## What is being asked:
The whole set of entries is to be restated word for word.

-- -- --

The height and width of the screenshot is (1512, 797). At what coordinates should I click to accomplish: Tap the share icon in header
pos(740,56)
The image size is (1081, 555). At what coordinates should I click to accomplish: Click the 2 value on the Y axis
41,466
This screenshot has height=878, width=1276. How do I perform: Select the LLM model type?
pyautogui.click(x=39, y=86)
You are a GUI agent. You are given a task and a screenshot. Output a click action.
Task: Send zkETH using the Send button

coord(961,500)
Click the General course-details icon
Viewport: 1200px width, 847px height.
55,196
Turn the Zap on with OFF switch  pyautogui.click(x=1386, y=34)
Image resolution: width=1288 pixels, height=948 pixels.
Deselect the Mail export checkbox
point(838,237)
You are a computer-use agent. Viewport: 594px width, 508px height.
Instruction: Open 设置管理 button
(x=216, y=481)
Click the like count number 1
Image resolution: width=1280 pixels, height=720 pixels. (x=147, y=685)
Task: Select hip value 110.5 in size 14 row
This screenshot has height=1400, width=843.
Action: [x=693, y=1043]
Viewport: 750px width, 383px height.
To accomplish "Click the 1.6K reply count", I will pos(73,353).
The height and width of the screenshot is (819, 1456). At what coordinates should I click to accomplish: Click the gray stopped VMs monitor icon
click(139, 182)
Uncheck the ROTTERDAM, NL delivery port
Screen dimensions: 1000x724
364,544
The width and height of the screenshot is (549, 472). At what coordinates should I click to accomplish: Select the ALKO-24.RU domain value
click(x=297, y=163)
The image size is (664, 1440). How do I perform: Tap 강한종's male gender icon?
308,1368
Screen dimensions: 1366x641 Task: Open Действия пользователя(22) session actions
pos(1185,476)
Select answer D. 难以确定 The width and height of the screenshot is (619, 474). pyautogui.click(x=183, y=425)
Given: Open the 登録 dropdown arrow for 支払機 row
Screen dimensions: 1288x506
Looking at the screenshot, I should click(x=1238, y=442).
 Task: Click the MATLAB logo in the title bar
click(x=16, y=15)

-- -- --

## Task result:
The height and width of the screenshot is (1512, 797). At what coordinates should I click to accomplish: Tap the share icon in header
pos(740,56)
The image size is (1081, 555). At what coordinates should I click to accomplish: Click the 2 value on the Y axis
41,466
This screenshot has height=878, width=1276. How do I perform: Select the LLM model type?
pyautogui.click(x=39, y=86)
You are a GUI agent. You are given a task and a screenshot. Output a click action.
Task: Send zkETH using the Send button

coord(961,500)
Click the General course-details icon
Viewport: 1200px width, 847px height.
55,196
Turn the Zap on with OFF switch  pyautogui.click(x=1386, y=34)
Image resolution: width=1288 pixels, height=948 pixels.
Deselect the Mail export checkbox
point(838,237)
You are a computer-use agent. Viewport: 594px width, 508px height.
Instruction: Open 设置管理 button
(x=216, y=481)
Click the like count number 1
Image resolution: width=1280 pixels, height=720 pixels. (x=147, y=685)
Task: Select hip value 110.5 in size 14 row
This screenshot has height=1400, width=843.
Action: [x=693, y=1043]
Viewport: 750px width, 383px height.
To accomplish "Click the 1.6K reply count", I will pos(73,353).
The height and width of the screenshot is (819, 1456). At what coordinates should I click to accomplish: Click the gray stopped VMs monitor icon
click(139, 182)
Uncheck the ROTTERDAM, NL delivery port
Screen dimensions: 1000x724
364,544
The width and height of the screenshot is (549, 472). At what coordinates should I click to accomplish: Select the ALKO-24.RU domain value
click(x=297, y=163)
The image size is (664, 1440). How do I perform: Tap 강한종's male gender icon?
308,1368
Screen dimensions: 1366x641 Task: Open Действия пользователя(22) session actions
pos(1185,476)
Select answer D. 难以确定 The width and height of the screenshot is (619, 474). pyautogui.click(x=183, y=425)
Given: Open the 登録 dropdown arrow for 支払機 row
Screen dimensions: 1288x506
Looking at the screenshot, I should click(x=1238, y=442).
 Task: Click the MATLAB logo in the title bar
click(x=16, y=15)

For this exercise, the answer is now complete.